To perform robust regression in R, we can use the rlm() function from the MASS package, which uses the following syntax:
#fit robust regression model
robustModel <- rlm(tot_expenses ~tot_income, data=HH_data)
The residual standard error (RSE) is a way to measure the standard deviation of the residuals in a regression model. The lower the value for RSE, the more closely a model is able to fit the data.
| method | Residual_standard_erro | Adjusted_R_squared |
|---|---|---|
| Original model | 1996.3692 | 0.3474183 |
| Remove Outliers Using Boxplot | 694.0943 | 0.6696293 |
| Remove Outliers Using Z-score Method | 741.2360 | 0.6426958 |
| Quantile based flooring and capping | 617.4033 | 0.7195258 |
| Robust Regression | 489.6966 | NA |
We can see that the RSE for the robust regression model is much lower than the ordinary least squares regression model, which tells us that the robust regression model offers a better fit to the data.
One of the key assumptions of linear regression is that the residuals are distributed with equal variance at each level of the predictor variable. This assumption is known as homoscedasticity.
When this assumption is violated, we say that heteroscedasticity is present in the residuals. When this occurs, the results of the regression become unreliable.
One way to handle this issue is to instead use weighted least squares regression, which places weights on the observations such that those with small error variance are given more weight since they contain more information compared to observations with larger error variance.
create a residual vs. fitted values plot to visually check for heteroscedasticity:
#create residual vs. fitted plot
plot(fitted(Model1), resid(Model1), xlab='Fitted Values', ylab='Residuals')
#add a horizontal line at 0
abline(0,0)
We can see from the plot that the residuals not distributed with equal variance throughout the plot.
To formally test for heteroscedasticity, we can perform a Breusch-Pagan test:
The Breusch-Pagan test uses the following null and alternative hypotheses: Null Hypothesis (H0): Homoscedasticity is present (the residuals are distributed with equal variance)

- **Problems to solve**:
1. Using the regression passage, state whether each of the following agrees with it: (a) the rlm() function comes from the MASS package; (b) weighted least squares gives more weight to observations with larger error variance; (c) the null hypothesis of the Breusch-Pagan test is that heteroscedasticity is present. For each, answer yes or no and quote the words of the passage that decide it.
2. Extend the regression passage with a few sentences that pick up right after its final sentence about the Breusch-Pagan null hypothesis.

- **Supplied data**:

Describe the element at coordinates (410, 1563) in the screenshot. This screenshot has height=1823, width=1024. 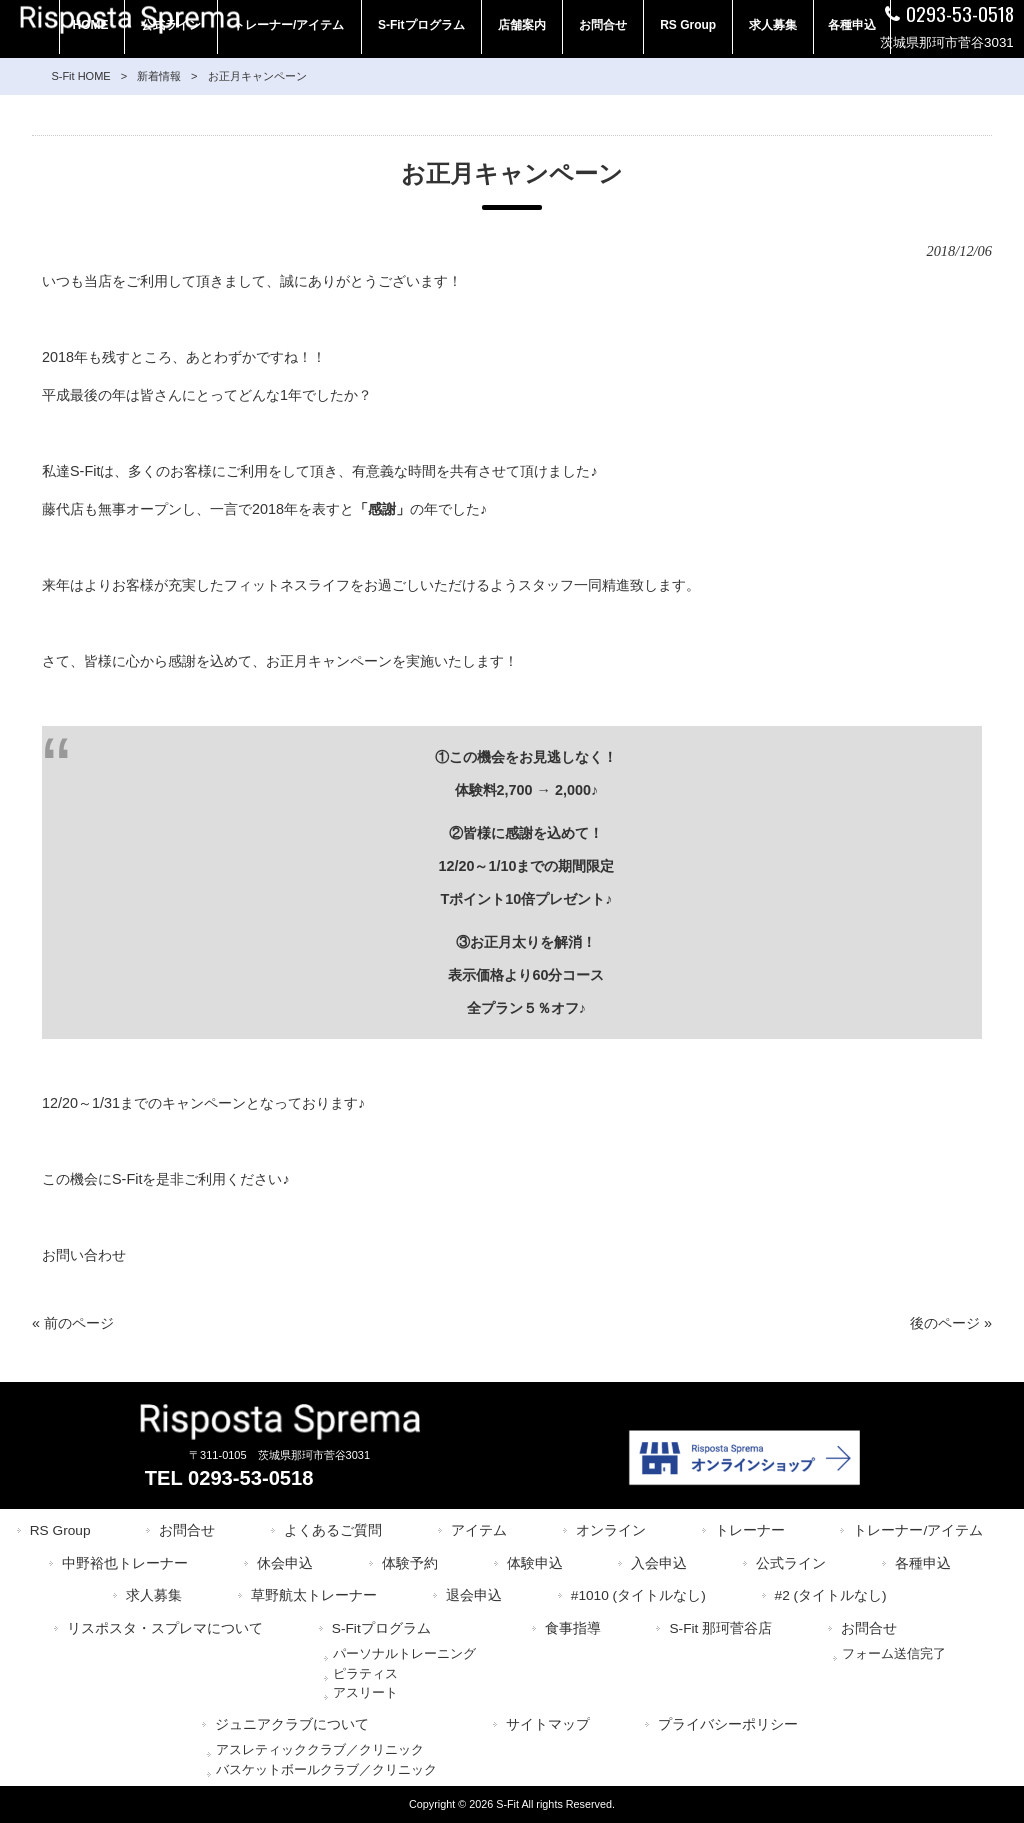
I see `体験予約` at that location.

- **Replies**:
1.
(a) Yes: "the rlm() function from the MASS package"
(b) No: "those with small error variance are given more weight"
(c) No: "Null Hypothesis (H0): Homoscedasticity is present"

2.
#perform Breusch-Pagan test
bptest(Model1)
##
## studentized Breusch-Pagan test
##
## data: Model1
## BP = 44.84, df = 1, p-value = 2.138e-11
Since the p-value from the test is less than 0.05 we will reject the null hypothesis and conclude that heteroscedasticity is a problem in this model.
Since heteroscedasticity is present, we will perform weighted least squares by defining the weights in such a way that the observations with lower variance are given more weight:
#define weights to use
wt <- 1 / lm(abs(Model1$residuals) ~ Model1$fitted.values)$fitted.values^2
#perform weighted least squares regression
wls_model <- lm(tot_expenses ~tot_income, data = HH_data, weights=wt)
| method | Residual_standard_erro | Adjusted_R_squared |
|---|---|---|
| Original model | 1996.369175 | 0.3474183 |
| Remove Outliers Using Boxplot | 694.094265 | 0.6696293 |
| Remove Outliers Using Z-score Method | 741.236030 | 0.6426958 |
| Quantile based flooring and capping | 617.403348 | 0.7195258 |
| Robust Regression | 489.696636 | NA |
| Weighted Least Squares Regression | 2.255465 | 0.3601616 |
The weighted least squares model has a residual standard error of 2.255465 compared to 1996.369175 in the original simple linear regression model.
This indicates that the predicted values produced by the weighted least squares model are much closer to the actual observations compared to the predicted values produced by the simple linear regression model.